# RECORD LIST:
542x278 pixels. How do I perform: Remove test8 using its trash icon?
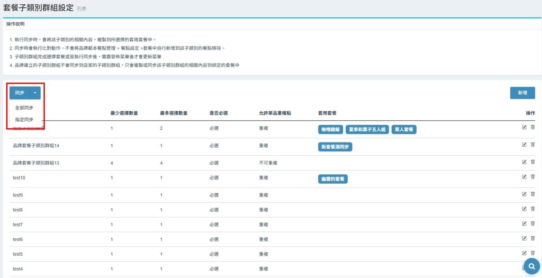click(x=532, y=209)
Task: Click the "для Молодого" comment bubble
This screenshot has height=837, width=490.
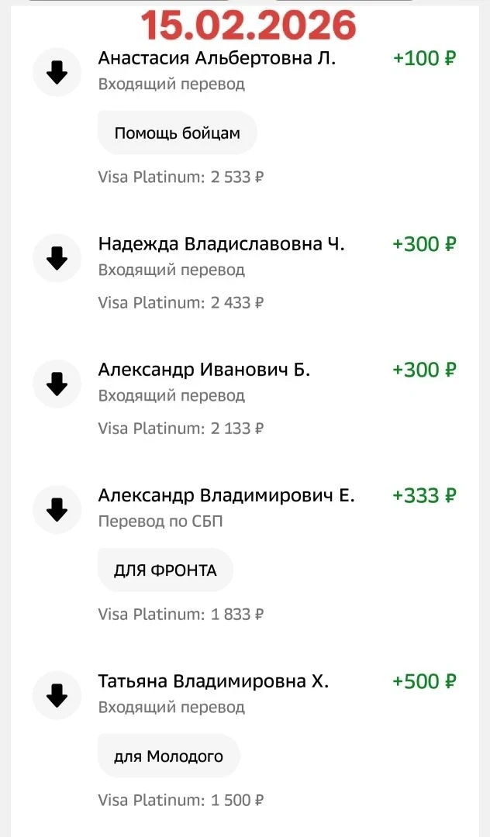Action: [168, 756]
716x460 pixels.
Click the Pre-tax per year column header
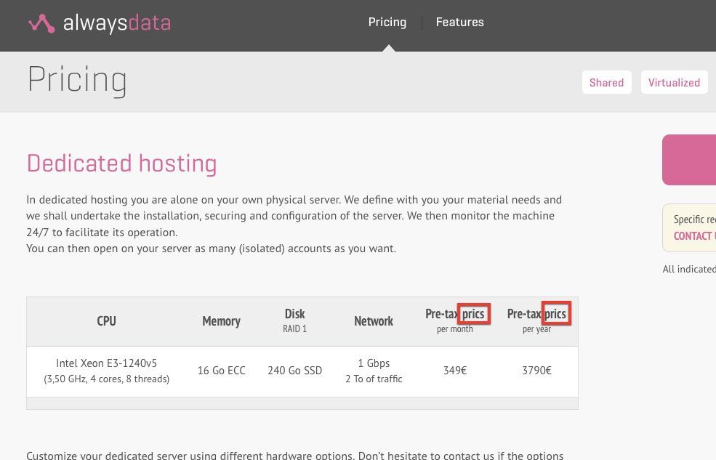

# GOAL:
Please render the rows above as a JSON list of strings, with one string per line and blank lines omitted. Leave the pictures out.

# ANSWER TO THE EXERCISE:
[
  "542x278 pixels. How do I perform: Remove test8 using its trash icon?",
  "click(x=532, y=209)",
  "Task: Click the \"для Молодого\" comment bubble",
  "This screenshot has height=837, width=490.",
  "Action: [168, 756]",
  "716x460 pixels.",
  "Click the Pre-tax per year column header"
]